上記で紹介したストックブリッジにある美術館がもっとも有名ですが、ロックウエルがストックブリッジに引っ越しする前・1939年から53年の間に住んでいたバーモント州アーリントンにも彼のギャラリーがありました。オリジナルの作品はなくとってもこじんまりとしたギャラリーですが、売店と展示があります。特にロックウエルの絵のモデルとなったバーモントの人々についての解説(左の写真)はなかなか面白いと思います。ロックウエルの作品には必ずと言っていいほどモデルとなった人が存在し、彼が住んでいたアーリントン近郊の人々も例外ではありませんでした。あの絵のモデルになった人はこんな人たちだったのか・・・と、ロックウエルの絵をさらに楽しむことができました。現在この美術館にあった展示品はバーモント州ラットランドに移ったようです。詳しくはwww.normanrockwellvt.comへ。


他にもロックウエルに関連のある場所を紹介します。ロックウエルが以前にアーリントンで住んでいた家は、現在The Inn on Coverd Bridge Greenというベッド&ブレックファーストになっています。

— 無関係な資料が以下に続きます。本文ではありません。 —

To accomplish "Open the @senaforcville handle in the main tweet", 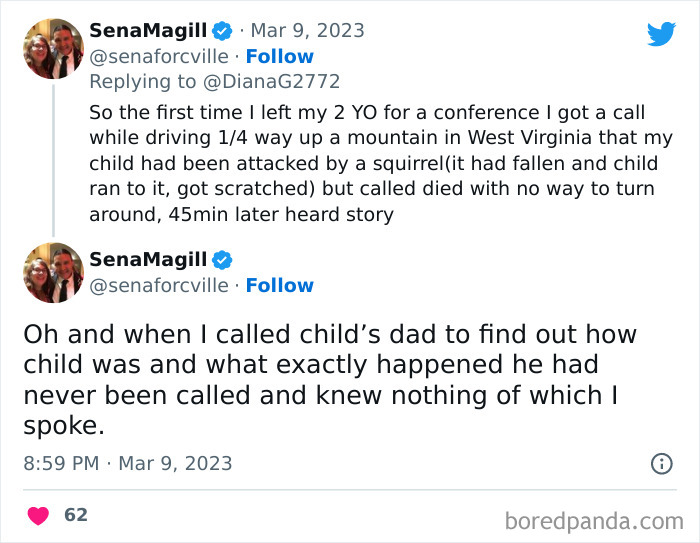I will tap(158, 285).
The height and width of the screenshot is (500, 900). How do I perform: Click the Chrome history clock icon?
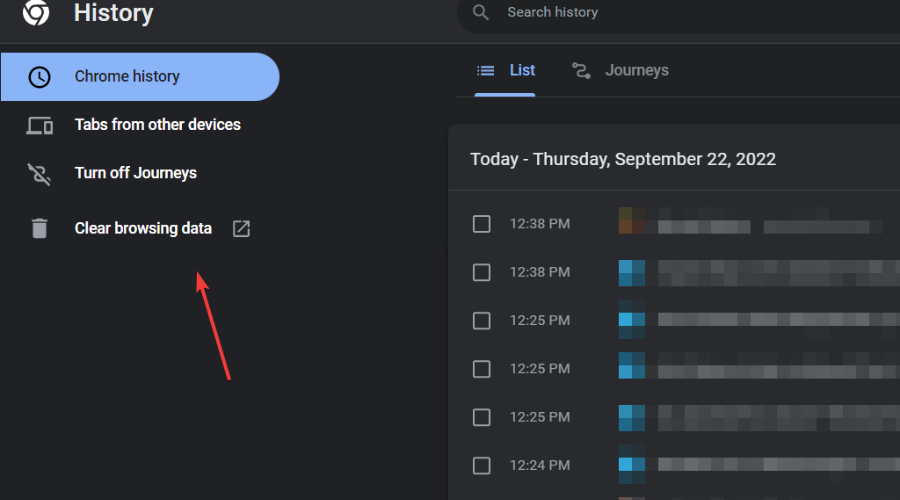39,77
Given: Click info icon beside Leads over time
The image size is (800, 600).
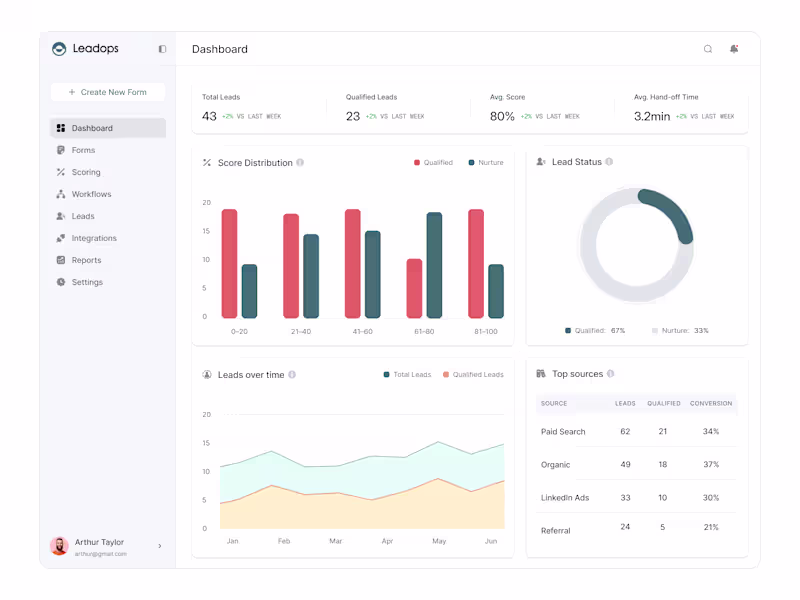Looking at the screenshot, I should tap(292, 374).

住所:3587 River Rd. Arlington VT 05250 電話:1-800-726-9480 そして何と43年の火事の後にロックウエルが再建した彼のアトリエ(上の写真)にも泊まることが出来ます!!ファンにはたまりませんね。名前からも分かる様に赤いカバードブリッジ(屋根付きの橋)が目印で、ロックウエルが住んでいた頃のイメージそのままです。詳しくはhttp://www.coveredbridgegreen.com/へどうぞ。またベニントンには、グランドマ=モーゼスの絵をたくさん所有しているベニントン美術館があります。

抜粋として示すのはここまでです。